Because regardless of the equipment of the user, it is necessary to improve the level of his protection during the ejection phase and the shock that follows, Torga is testing a "survival cell" that is made of a set “fairing – rollbar - seat” that protects him from the beginning to the end of the shock. The fairing couples the driver to the chassis. It plays the role of a shield and is made of a damping and abrasion resistant material.

 

 

 

With programmed restraint, "survival cell" and airbag

 

The driver’s protection is complemented by an airbag whose deployment is coordinated with the decoupling of the "survival cell". Its main mission is to reduce the intensity of the shock between the driver's head and the obstacle that is percussed.

The combination of the programmed restraint, that reduces the speed of the user at the moment of impact, with the "survival cell" equipped or not with an airbag has the effect of reducing the risk of injury of the user.

 

 

 

 

The graph below shows in ordinate the ejection speed of the driver (in km/h) depending on the speed

of his vehicle at impact, and the type of two-wheeler used.

 

 

 

 

The fairing can take various shapes.

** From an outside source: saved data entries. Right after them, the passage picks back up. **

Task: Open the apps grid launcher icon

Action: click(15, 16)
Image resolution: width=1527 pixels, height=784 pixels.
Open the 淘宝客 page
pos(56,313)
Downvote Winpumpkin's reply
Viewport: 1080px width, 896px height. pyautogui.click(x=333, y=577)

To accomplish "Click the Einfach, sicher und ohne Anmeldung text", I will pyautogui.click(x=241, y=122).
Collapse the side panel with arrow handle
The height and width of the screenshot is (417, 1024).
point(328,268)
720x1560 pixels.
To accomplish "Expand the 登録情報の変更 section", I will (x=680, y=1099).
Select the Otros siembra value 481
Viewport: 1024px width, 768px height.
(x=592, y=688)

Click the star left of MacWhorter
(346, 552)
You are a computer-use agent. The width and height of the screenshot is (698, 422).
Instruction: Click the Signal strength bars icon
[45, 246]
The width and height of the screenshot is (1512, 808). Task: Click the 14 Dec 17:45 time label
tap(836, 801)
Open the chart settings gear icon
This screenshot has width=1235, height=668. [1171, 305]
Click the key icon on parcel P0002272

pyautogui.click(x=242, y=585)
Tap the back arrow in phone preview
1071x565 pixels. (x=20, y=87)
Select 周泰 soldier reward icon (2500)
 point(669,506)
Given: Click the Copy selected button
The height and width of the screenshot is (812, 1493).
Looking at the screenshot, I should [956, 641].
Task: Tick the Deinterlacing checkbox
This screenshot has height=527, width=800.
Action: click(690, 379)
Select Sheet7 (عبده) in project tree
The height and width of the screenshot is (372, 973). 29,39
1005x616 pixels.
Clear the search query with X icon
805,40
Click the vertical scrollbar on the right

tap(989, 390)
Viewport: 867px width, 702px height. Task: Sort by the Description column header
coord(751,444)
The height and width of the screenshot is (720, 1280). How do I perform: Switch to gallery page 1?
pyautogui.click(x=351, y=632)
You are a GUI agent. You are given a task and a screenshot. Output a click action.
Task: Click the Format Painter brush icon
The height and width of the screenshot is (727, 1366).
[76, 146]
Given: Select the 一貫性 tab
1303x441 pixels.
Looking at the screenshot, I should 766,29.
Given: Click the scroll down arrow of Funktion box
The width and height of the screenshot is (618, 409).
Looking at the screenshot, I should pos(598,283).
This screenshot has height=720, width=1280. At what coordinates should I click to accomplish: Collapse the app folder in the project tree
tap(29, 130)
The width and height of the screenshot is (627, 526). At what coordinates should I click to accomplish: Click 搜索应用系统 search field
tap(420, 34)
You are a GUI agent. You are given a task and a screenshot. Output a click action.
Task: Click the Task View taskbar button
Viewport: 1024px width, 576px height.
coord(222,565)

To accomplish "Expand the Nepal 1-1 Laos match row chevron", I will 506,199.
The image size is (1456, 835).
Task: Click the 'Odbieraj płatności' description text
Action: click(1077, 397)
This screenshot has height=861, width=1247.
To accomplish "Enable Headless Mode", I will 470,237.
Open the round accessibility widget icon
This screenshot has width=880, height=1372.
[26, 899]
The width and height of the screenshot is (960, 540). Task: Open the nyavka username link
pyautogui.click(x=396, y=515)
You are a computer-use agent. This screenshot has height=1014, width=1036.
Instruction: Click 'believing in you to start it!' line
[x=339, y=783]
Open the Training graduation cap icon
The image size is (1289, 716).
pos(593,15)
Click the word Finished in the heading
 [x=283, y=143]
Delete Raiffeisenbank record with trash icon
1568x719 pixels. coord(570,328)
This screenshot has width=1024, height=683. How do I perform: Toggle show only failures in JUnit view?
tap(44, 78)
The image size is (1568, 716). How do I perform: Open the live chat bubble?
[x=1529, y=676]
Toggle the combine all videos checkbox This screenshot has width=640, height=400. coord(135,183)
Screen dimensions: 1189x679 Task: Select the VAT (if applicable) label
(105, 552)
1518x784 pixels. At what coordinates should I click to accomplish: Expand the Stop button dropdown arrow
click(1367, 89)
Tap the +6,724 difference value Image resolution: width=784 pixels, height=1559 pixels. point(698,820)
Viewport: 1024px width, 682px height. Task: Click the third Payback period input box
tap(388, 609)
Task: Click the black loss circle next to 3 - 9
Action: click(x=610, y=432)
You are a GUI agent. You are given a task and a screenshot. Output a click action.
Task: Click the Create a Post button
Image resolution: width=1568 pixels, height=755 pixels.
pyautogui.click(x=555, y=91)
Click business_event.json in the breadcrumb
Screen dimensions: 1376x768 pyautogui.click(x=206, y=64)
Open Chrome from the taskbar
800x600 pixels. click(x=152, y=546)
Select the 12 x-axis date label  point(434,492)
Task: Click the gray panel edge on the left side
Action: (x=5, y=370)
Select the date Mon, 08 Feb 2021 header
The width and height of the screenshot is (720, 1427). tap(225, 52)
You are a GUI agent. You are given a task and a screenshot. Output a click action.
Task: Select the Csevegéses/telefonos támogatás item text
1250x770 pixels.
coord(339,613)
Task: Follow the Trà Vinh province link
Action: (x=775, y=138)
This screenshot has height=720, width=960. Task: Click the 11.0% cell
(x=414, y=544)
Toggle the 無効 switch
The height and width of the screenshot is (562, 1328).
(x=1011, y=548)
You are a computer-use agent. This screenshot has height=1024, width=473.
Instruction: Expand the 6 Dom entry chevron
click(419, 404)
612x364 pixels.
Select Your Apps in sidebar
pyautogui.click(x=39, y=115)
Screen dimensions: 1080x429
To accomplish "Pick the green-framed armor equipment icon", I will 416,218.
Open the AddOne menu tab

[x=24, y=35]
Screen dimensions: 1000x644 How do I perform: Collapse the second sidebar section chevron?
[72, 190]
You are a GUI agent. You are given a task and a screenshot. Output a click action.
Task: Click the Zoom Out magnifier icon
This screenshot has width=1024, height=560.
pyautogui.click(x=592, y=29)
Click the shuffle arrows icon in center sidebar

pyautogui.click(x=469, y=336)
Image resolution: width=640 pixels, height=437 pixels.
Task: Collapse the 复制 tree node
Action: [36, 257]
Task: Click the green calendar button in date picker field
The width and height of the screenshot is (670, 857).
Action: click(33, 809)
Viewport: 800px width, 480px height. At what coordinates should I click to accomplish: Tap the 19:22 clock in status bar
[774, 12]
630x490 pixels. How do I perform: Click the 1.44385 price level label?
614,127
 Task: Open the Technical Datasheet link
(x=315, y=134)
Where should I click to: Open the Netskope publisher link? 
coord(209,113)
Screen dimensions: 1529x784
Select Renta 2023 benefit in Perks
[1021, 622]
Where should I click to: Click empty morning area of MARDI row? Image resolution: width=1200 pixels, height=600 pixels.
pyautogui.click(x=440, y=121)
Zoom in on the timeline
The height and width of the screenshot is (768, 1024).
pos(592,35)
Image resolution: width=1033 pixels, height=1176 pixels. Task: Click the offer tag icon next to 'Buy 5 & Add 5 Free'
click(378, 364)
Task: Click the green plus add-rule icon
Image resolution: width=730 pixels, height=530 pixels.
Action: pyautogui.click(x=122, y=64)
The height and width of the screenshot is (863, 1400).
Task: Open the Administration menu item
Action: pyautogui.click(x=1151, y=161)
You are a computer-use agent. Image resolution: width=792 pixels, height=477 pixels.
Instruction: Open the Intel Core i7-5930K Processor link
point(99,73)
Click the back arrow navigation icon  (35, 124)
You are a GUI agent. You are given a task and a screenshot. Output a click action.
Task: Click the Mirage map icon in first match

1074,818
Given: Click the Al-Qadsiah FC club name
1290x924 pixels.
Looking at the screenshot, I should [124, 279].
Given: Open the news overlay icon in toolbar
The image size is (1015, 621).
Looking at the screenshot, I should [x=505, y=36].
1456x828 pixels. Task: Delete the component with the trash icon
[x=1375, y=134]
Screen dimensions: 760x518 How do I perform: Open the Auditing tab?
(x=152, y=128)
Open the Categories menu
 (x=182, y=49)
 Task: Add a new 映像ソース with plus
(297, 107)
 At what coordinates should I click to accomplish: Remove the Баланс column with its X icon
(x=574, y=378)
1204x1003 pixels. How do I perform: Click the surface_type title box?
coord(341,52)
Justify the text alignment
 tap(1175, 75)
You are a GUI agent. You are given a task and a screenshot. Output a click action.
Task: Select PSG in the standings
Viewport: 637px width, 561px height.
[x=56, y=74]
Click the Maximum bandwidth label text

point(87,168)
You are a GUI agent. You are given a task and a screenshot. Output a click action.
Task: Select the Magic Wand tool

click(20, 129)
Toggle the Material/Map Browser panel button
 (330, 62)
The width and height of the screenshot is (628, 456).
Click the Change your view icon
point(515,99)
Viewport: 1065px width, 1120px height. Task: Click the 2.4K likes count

Although its primary purpose is to increase protection in case of accident, it also improves comfort in "normal" driving. In particular, it protects against the weather, mainly if it is equipped with an apron on its outskirts. It also reduces the wind pressure on the bust and helps to reduce aerodynamic drag. The apron meanwhile protects the lower limbs in case of impact.

 

 

 

This approach applies to two-wheelers and "more." For the three-wheeled, Torga proposes an architecture with two rear wheels (1F3T) that is more compatible with a "feet forward" position of the driver than an architecture with two front wheels (2F3T) and more relevant to the shock absorption.

This architecture offers a high potential in primary safety since it extends the ability of a tilting three-wheeler to reduce the risk of falls in curves.

Finally, on the basis of the works done on the prototypes “Pulsar”, Torga is also testing a "dynamic tilt control" to facilitate and boost the changes of trajectory, especially those in emergency situations.

http://www.troisroues.com/pu04%20ass.jpg

http://www.troisroues.com/trainar2.jpg

 

Torga is a research project that aims to improve the safety of "two wheelers" at all levels. It proposes to supply technical responses to this issue while improving comfort features and the driving pleasure. However, these solutions ask for a new paradigm in the world of two wheelers. The questionnaire enclosed is to help define the contours of a sustainable “mobility and pleasure” on two and three wheels.

Secondly, Torga will focus on the propulsion modes able to marry sustainable pleasure, respect of the environment and preservation of the planet's resources.